### Stored data
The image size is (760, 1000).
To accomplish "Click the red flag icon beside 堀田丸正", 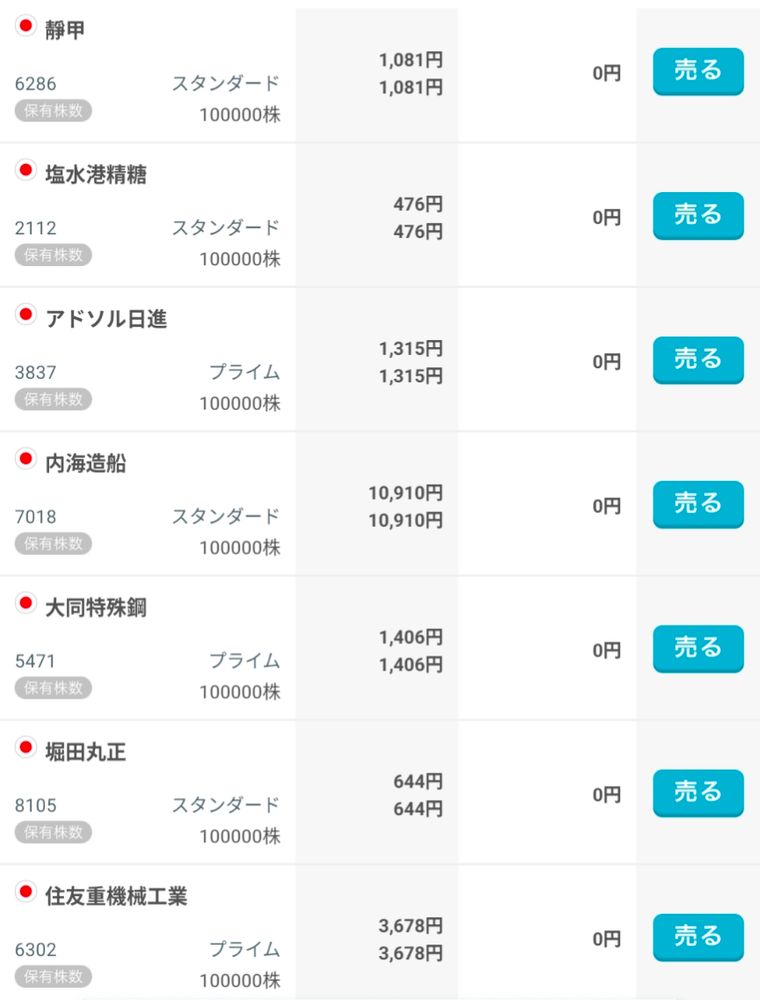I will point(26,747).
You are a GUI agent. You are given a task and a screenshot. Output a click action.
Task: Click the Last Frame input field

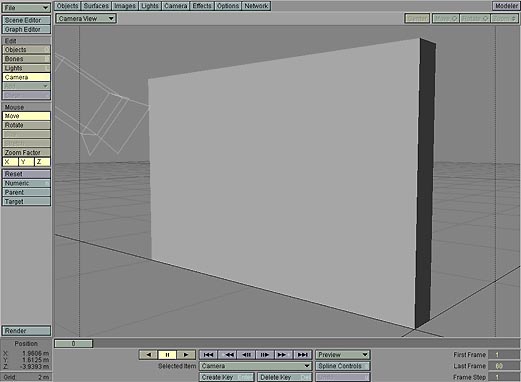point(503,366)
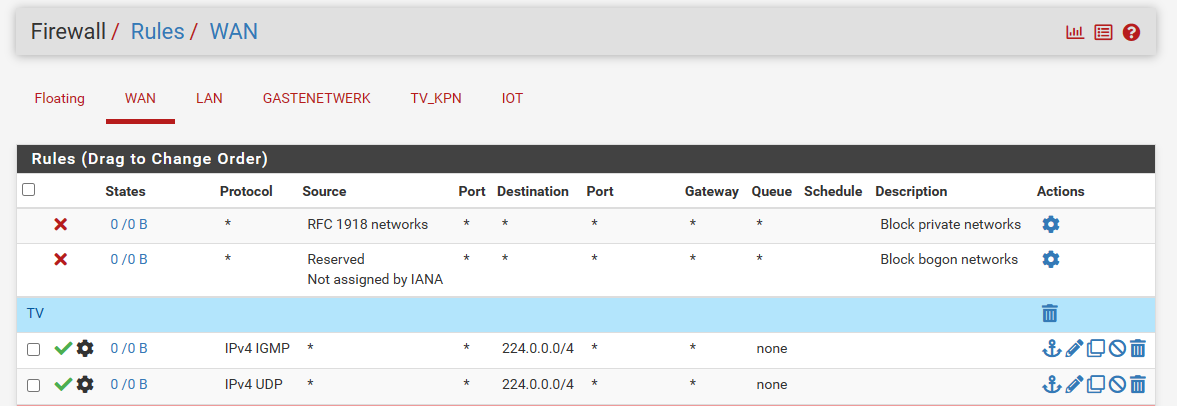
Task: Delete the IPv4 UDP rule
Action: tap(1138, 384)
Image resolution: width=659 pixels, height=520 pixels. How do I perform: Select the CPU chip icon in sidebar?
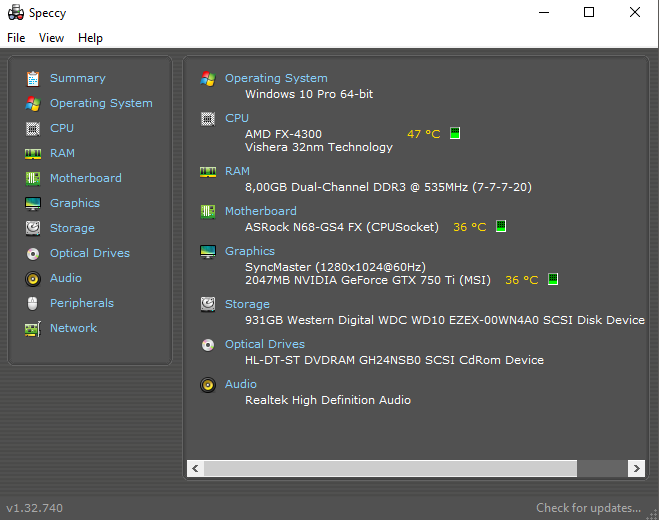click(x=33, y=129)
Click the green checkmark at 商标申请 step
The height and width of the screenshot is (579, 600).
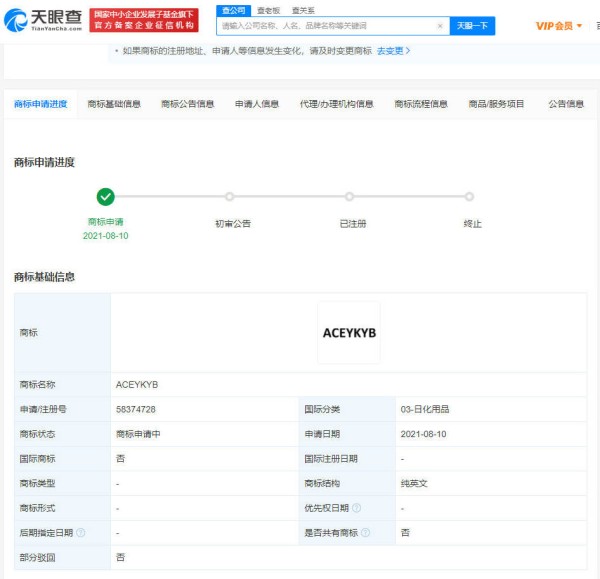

### THE TASK
Once you reach the line containing "Click the green checkmark at 商标申请 step", print it and every line after it exactly, through the end of the entries, without any pictures.

### EXERCISE OUTPUT
Click the green checkmark at 商标申请 step
The height and width of the screenshot is (579, 600).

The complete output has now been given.